Can you give me a little more idea why you feel
using FFT in this method
is more likely to return atrifacts than the equivalent convolution? Is
it
simply because there is more data being crunched to get to the end
result?
Again, the choice is not between 'FFT' and 'convolution'. Jamin
performs convolution, and uses an FFT to do it. The problem is
that what Jamin does is *cyclic* convolution which produces
artefacts and is not the same as filtering.
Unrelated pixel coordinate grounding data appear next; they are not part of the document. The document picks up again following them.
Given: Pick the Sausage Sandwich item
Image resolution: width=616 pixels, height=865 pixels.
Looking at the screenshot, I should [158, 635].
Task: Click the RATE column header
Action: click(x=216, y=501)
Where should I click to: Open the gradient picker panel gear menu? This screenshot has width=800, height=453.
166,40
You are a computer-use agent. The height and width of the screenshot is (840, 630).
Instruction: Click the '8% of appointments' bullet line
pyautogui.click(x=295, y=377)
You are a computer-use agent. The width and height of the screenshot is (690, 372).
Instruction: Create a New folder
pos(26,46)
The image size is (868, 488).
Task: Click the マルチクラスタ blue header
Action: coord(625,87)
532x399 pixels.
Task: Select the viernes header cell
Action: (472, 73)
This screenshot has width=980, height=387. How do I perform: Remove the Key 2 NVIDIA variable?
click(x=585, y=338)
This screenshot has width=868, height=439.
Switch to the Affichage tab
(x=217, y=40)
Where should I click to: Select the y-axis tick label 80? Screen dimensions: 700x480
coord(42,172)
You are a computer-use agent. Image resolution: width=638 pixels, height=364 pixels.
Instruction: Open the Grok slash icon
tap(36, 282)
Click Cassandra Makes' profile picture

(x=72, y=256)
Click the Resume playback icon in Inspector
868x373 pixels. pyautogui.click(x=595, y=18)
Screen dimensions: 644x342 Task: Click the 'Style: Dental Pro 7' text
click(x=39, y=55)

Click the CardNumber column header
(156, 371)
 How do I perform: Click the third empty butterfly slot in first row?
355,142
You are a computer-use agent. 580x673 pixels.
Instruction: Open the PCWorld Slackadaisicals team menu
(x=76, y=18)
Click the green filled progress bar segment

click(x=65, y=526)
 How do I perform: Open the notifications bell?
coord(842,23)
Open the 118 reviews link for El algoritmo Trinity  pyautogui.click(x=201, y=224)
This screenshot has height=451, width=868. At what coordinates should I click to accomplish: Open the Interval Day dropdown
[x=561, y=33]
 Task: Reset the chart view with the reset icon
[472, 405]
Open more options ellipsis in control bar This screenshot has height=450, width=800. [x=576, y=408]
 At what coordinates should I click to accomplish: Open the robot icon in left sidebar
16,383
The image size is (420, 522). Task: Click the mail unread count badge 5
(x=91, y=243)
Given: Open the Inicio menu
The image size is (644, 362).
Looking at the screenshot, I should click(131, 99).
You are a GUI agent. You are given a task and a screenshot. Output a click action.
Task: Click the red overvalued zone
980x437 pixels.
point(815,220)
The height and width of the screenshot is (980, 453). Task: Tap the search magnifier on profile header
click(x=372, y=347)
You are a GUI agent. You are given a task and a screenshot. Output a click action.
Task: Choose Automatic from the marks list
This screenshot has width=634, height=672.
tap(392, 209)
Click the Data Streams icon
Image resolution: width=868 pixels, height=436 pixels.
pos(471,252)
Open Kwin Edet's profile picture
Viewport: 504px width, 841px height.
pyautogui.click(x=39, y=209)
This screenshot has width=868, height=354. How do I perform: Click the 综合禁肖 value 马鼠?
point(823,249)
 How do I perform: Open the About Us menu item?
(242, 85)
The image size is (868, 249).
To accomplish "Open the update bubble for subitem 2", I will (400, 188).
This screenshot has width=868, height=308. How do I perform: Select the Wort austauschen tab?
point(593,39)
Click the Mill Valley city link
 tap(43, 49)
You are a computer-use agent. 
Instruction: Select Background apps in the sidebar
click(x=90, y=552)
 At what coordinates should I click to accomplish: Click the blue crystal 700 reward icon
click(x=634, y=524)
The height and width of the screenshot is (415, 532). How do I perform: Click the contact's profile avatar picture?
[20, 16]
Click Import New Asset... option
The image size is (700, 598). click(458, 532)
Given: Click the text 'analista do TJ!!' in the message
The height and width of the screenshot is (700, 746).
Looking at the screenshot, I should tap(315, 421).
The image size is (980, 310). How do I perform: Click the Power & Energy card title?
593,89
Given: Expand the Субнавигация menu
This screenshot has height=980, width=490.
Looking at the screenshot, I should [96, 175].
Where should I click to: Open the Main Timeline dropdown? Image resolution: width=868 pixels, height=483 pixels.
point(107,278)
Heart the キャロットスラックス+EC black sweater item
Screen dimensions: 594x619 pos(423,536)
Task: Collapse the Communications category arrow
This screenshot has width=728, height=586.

Filtering requires
*linear* convolution, which would actually be simpler, if you
take into account the steps that Jamin takes to reduce the ill
effects of the cyclic convolution.
As explained above, the difference is in step (6) which for
cyclic convolution is allowed to wrap around (meaning that
part of the output ends up where it shouldn't be), while
in linear convolution this is avoided by limiting the size
of the inputs. Unless you want the detailed maths I don't
think I could explain it any more clearly.